REQUIREMENT —
With the images left out, print every entry that follows exactly.

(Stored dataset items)
────

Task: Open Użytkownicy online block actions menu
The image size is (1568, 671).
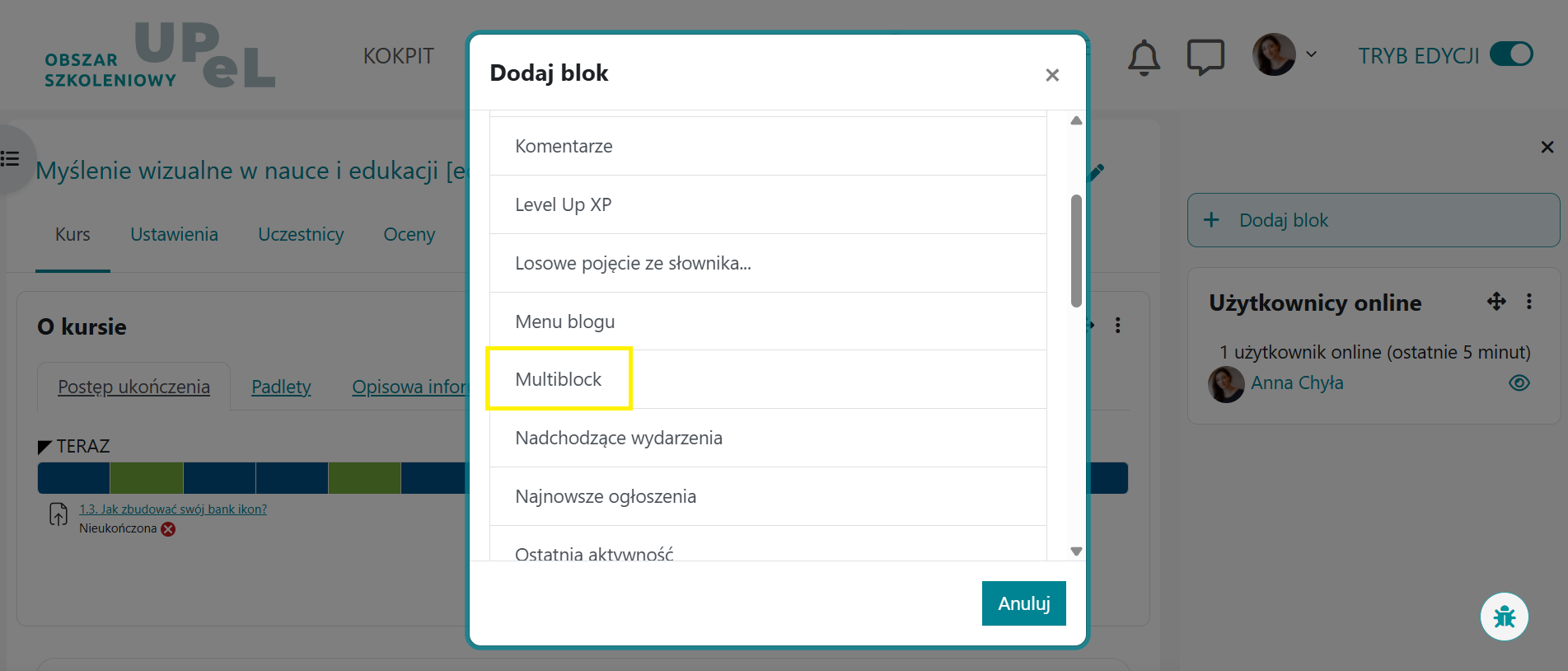Action: pos(1529,302)
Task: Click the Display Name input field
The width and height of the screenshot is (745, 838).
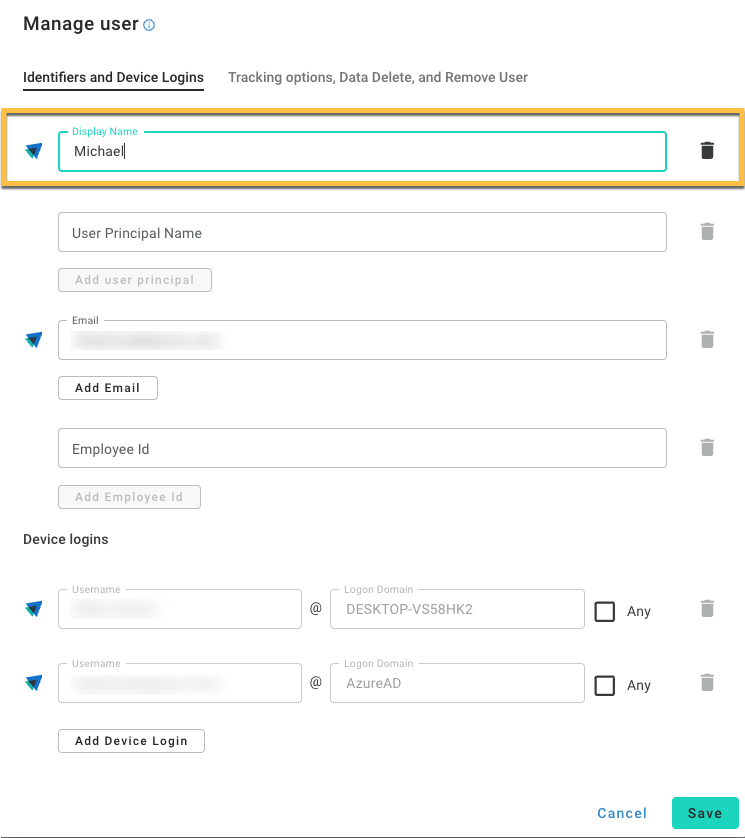Action: point(360,151)
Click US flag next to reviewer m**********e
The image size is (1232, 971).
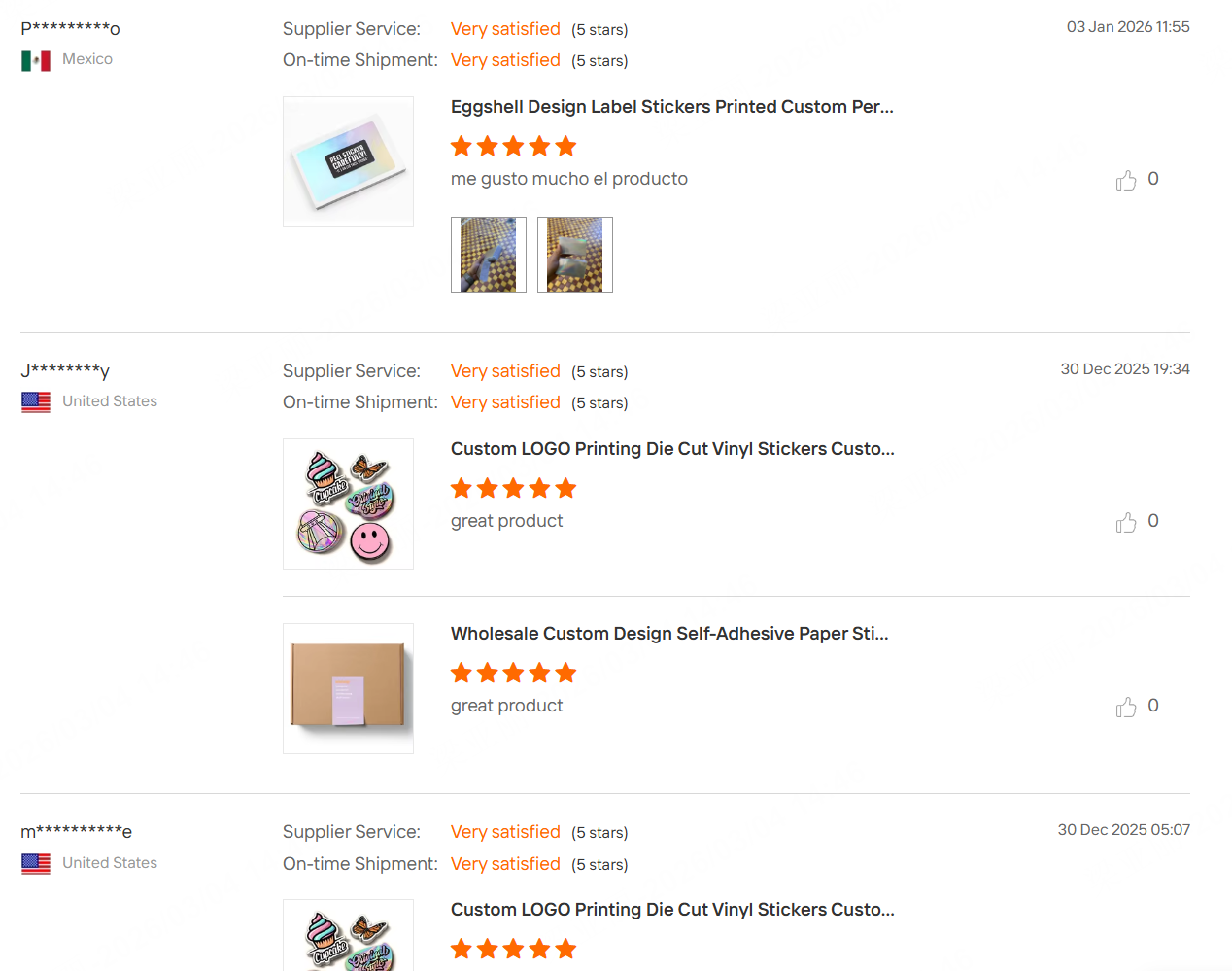36,863
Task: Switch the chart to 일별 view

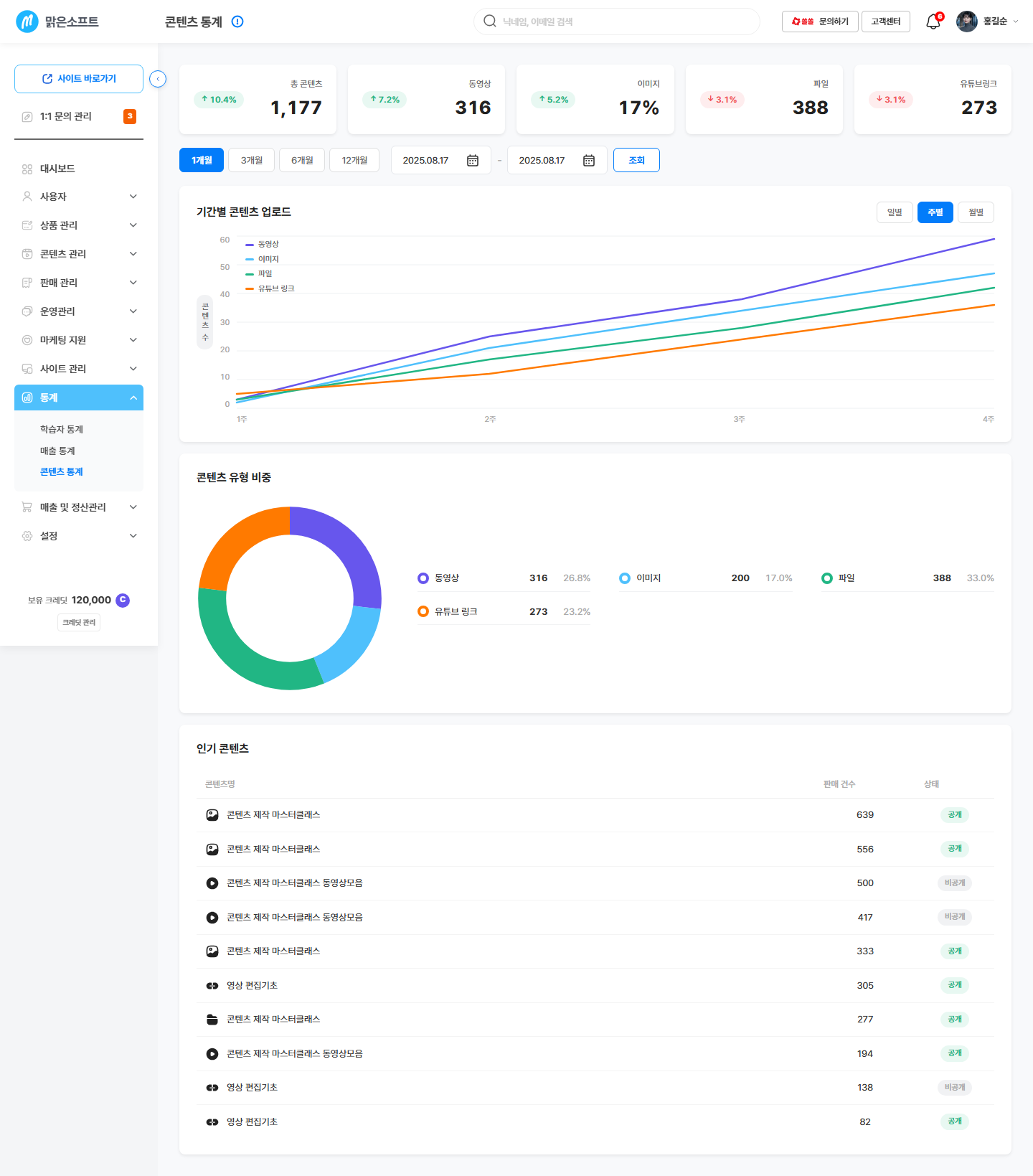Action: click(895, 212)
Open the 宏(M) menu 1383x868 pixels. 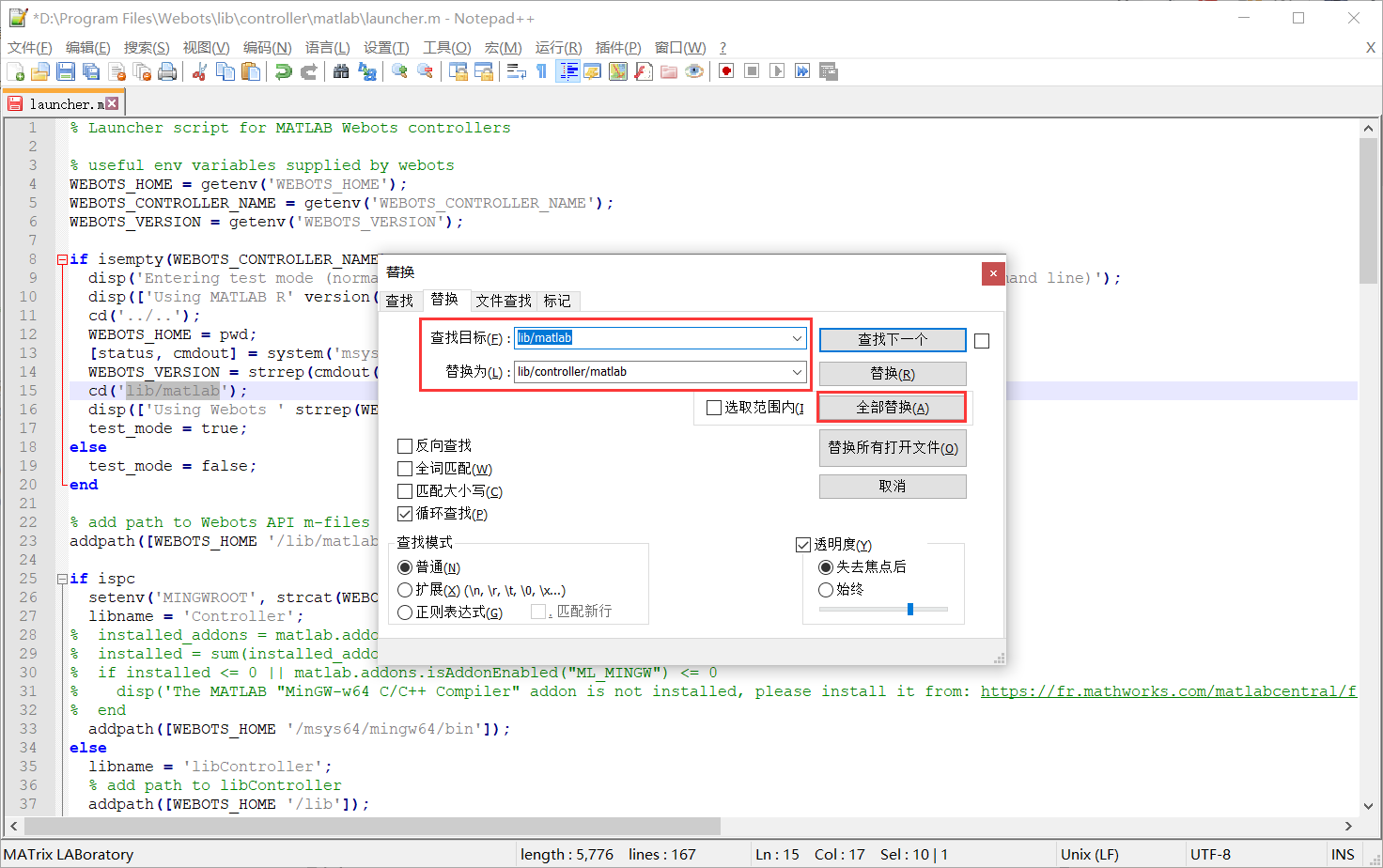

────

RESULT —
Task: Open Użytkownicy online block actions menu
The image size is (1568, 671).
Action: pos(1529,302)
Task: Click the Display Name input field
The width and height of the screenshot is (745, 838).
Action: point(360,151)
Click US flag next to reviewer m**********e
The image size is (1232, 971).
36,863
Task: Switch the chart to 일별 view

Action: click(895, 212)
Open the 宏(M) menu 1383x868 pixels. 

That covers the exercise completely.